With Steven Vitória out through suspension and Junior Hoilett injured, this match was largely one where — particularly in midfield and defence — Herdman handed the keys fully to the next generation that will lead Canada into 2026. Scott Kennedy and Derek Cornelius (both 25) started both matches in this window, and another 25-year-old in Kyle Hiebert came off the bench.
The likes of Victor Loturi and Dominick Zator didn’t get on the pitch, but add them to a growing list of players set to play a role in the next evolution of Herdman’s team.

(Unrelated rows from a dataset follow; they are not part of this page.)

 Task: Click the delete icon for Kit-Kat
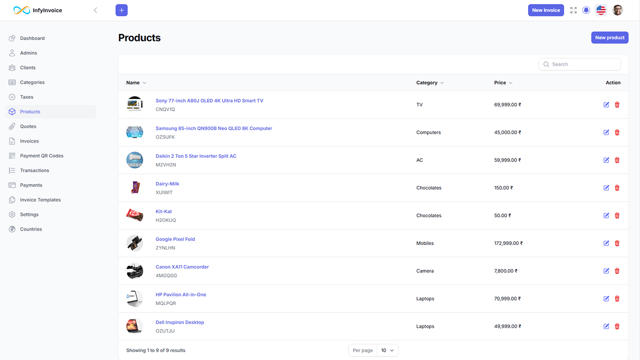click(x=617, y=216)
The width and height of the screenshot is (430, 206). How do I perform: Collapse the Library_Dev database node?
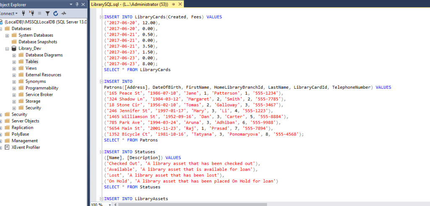(7, 49)
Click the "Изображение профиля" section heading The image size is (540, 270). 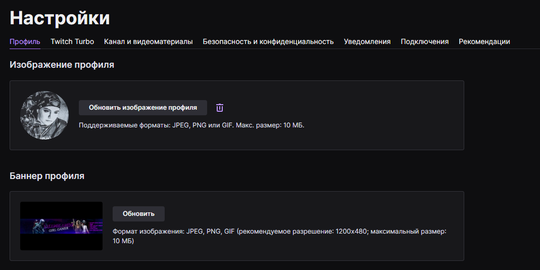point(62,65)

The previous era for Canada was one of ascent — where the young superstars like Alphonso Davies, Jonathan David, and plenty of others exploded onto the scene and lifted Canada to the World Cup with the help of veterans Hutchinson, Vitória, Hoilett and Milan Borjan.
The past few days have been the start of a new era. The 2022 World Cup is over; no Concacaf opponent will ever be surprised by Canada again. The new objective is to cement this team as a regional powerhouse, and to become a genuine threat on the global stage before hosting matches in 2026.
With that being the goal, beating Honduras was an absolute necessity. Canada now find themselves in the Nations League final four, where they’ll play for a trophy, but perhaps more importantly they’re now in pole position to qualify for the 2024 Copa América — the importance of which cannot be understated.
Herdman suggested as much on Tuesday after the match. When Canada begin the next World Cup, they absolutely cannot go into it with as little experience against top-tier opposition as they had entering Qatar. Knockout matches against the United States and Mexico at the Nations League or Gold Cup are solid, competitive tests, but even those pale in comparison to the prospect of an Argentina or Brazil.
“If you want to be part of Concacaf’s elite, you have to be in these final moments; you’ve got to get into these big events,” Herdman said.
He went on to add: “If this team’s not playing tier one games, getting tier one matches consistently, we are wasting our time. They have to get those experiences, because when you come up against a midfield three of [Croatia’s Marcelo] Brozović, [Mateo] Kovaćić and [Luka] Modrić, it’s another level. They can find gears, and you have to have those experiences as coaches, as players.”
Tuesday’s match was not a major test for Canada, but it unlocked some. Much like the matches against Haiti in World Cup Qualifying, the Honduras win was a hurdle they had to clear en route to the true objective — the first page of a new chapter, perhaps.
Ismaël Koné’s performance at BMO Field provided a glimpse of what life may look like for the Canadian men’s national team once Atiba Hutchinson retires. In fact, Canada’s lineup — minus Kamal Miller, maybe — probably isn’t far from what it could look like two or three years from now.
As Hutchinson pondered the future of this program on Tuesday, he was asked a simple question: Will he leave the Canadian men’s national team in a better place than he found it?
“It’s in a better place for sure,” he concluded. “That’s something we’ve all wanted to do as a group, just to continue to push the limits and really make this team, this country a footballing nation.
“Every time we go out there, we go out there and show the country, the world, that we can play some really good football, and we’re extremely proud of that.”
Tuesday night, Canada — once again — took their first steps into a new phase of evolution.